It is not hard to see why formalism has fallen out of favour- the standard objections seem insuperable. (1) The formalist claim that mathematical utterances cannot be used to make assertions and that mathematical theorems are not true is both grossly counterintuitive and leads to huge difficulties in explaining why mathematics is so useful in the physical sciences. Even worse, if formalism is not a form of strict finitism and the language of mathematics is therefore taken to consist of infinitely many expression strings then the formalist seems committed to an ontology every bit as abstract as the platonist's (perhaps even the same ontology, if one identifies formal languages with sets of abstract objects). So either the formalist embraces a bizarre conviction that spacetime contains infinitely many concrete utterances or else lapses into self-refutation.

These objections do indeed seem to me to be conclusive, as pressed against textbook 'formalism'. What I want to argue is that there is a variant position, recognisably akin to formalism, but which evades those objections and deserves serious consideration.
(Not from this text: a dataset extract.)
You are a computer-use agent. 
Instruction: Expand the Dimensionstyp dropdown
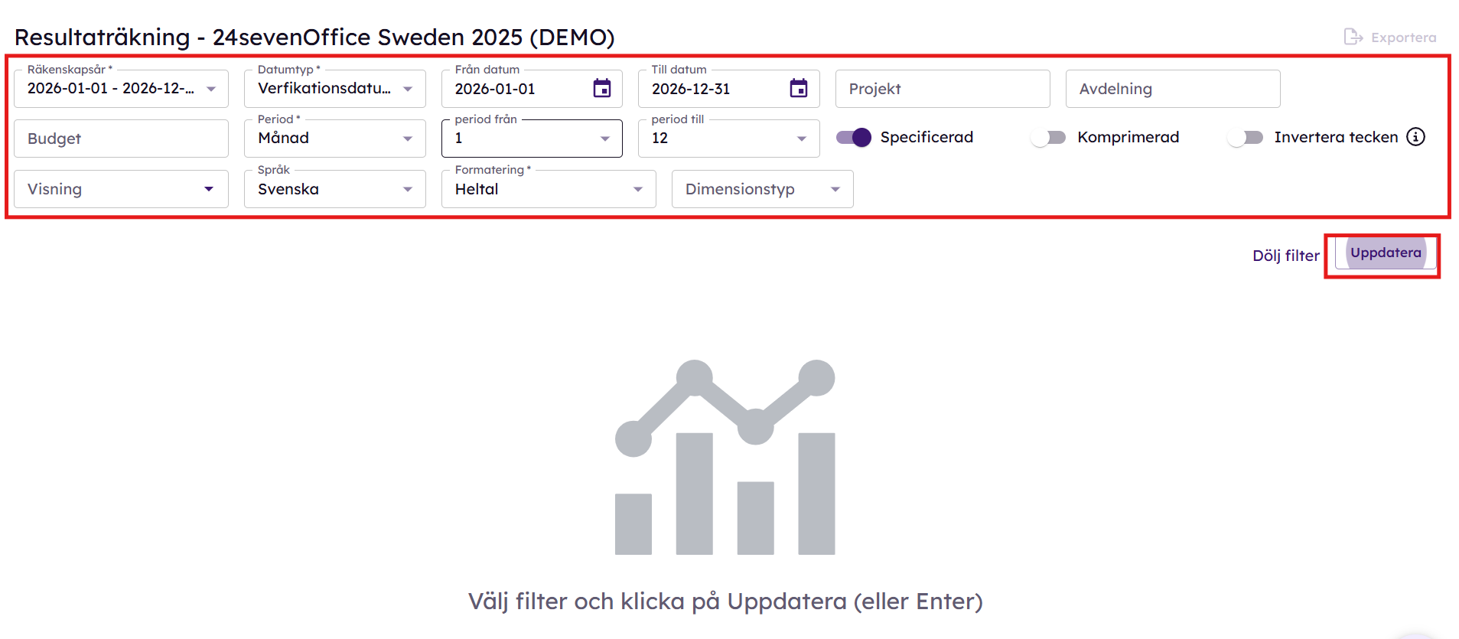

I will call this view 'neo-formalism'.

§1. Neo-formalism takes as its starting point that distinction between the
sense and the explanatory truth-conditions of a sentence familiar from such
programmes as those of giving a precise theory of meaning for vague language, or
a context-independent theory of meaning for context-dependent language (or at
any rate showing how such theories are possible). Although any particular such
programme is contentious, the general idea is, I think, relatively
uncontentious, at least for anyone to whom the idea of a systematic semantic
theory is not entirely hopeless. The idea is, then, that e.g. 'It is raining in
Boston Mass. 13.00 EST, 14th August 1998' though certainly not having the same
truth conditions as the sentence 'its raining', *a fortiori* not having the
same sense, may nonetheless play a key role in explaining what makes the
sentence true or false, on a particular occasion. More generally, appeal to
'pegged sentences' of the above relatively context-free type may play a crucial
role in explaining how it is we understand the context-dependent 'it's raining'.
Similar remarks apply to the relation between vague sentences and the precise
language which will feature in any explanation of how we understand the vague
language, according to those who believe in the existence of such precise
explananda.

If a sceptic asks why the explanandum sentence has the explanatory truth-conditions it does without actually meaning the same as the explanans, two reasons can be given: (a) speakers may modulate their opinions on the sentence so as to settle on the verdict that it is true just when the explanatory truth-conditions say it is true (allowing for explicable error) but lack reflective grasp of some of the concepts in the explanans; (b) the sentence and its explanatory truth-conditions may behave very differently in modal or other such intensional contexts: 'I believe it's raining' can be true even though 'I believe it's raining in Boston Mass. 13.00 EST, 14th August 1998' is false.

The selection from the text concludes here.